The trial court pointed out to appellants that a continuance might be granted, but appellants did not plead surprise and declined to request a continuance.
World Service was the holder of the $50,000 note. R.S. 7:191. The holder may sue. R.S. 7:51. There is a presumption that consideration was given for the instrument. R.S. 7:24.
The holder is presumed to be a holder in due course (R.S. 7:59) and may enforce payment of the instrument against all parties liable. R.S. 7:57.
Therefore, World Service is entitled to recover on the $50,000 note. (See Strange v. Albrecht, 190 La. 897, 183 So. 209).

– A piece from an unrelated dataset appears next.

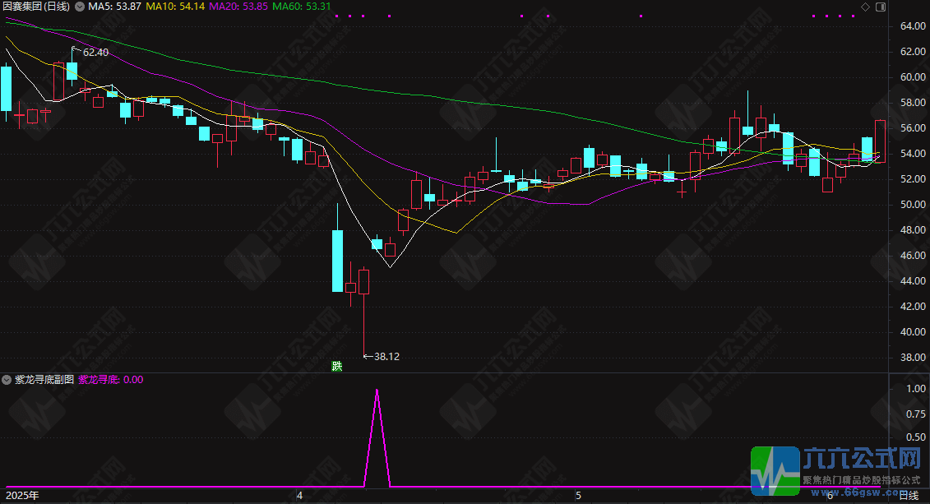930x504 pixels.
Task: Click the 紫龙寻底: 0.00 indicator value label
Action: pos(110,380)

Plaintiffs’ judgment was computed according to the provisions of the $65,000 note. However, the terms of the two instruments are such that there will be no difference in the computation of the amount due. The $50,000 instrument (on a “Texas Standard Form”) provided for interest at the rate of 6% from the date until maturity, with 10% per annum interest on past due principal and interest, and 10% attorneys’ fees.
The $65,000 collateral mortgage note provided for 6% per annum interest from date until paid, 10% attorneys’ fees, and 8% per annum interest on unpaid principal and interest accrued after demand or after default. Both notes were demand notes. On January 30, 1968, in these proceedings, World Service made its legal demand against Heartwell. The maximum interest sought by World Service is 8%.
Consequently, there will be no change in the amount found due World Service.
The appellant Braswell contends that the money he advanced for the operation of the lease which was attributable to the share owned by Heartwell gives him a lien on the lease interest “for the preservation of the thing.”
C.C. 3224, which creates the preservation privilege, is located in the chapter entitled “Of the Privileges on Particular Movables.” Article 3262 is concerned with the ranking of privileges, and, although it mentions the privilege for the preservation of the thing, it does not establish a new privilege on immovables. State ex rel. Ernest Realty Co. v. Moore, Blane & Merklein, 183 La. 927, 165 So. 147; 9 Louisiana Law Review, 370, 372-373. Neither does C.C.P. 4626 purport to establish a privilege. It is merely a procedural device by which a co-owner might recover in the partition proceeding the amount he has expended for the preservation of the thing.
Therefore, the judgment appealed from is affirmed; the costs of this appeal to be borne equally by appellants.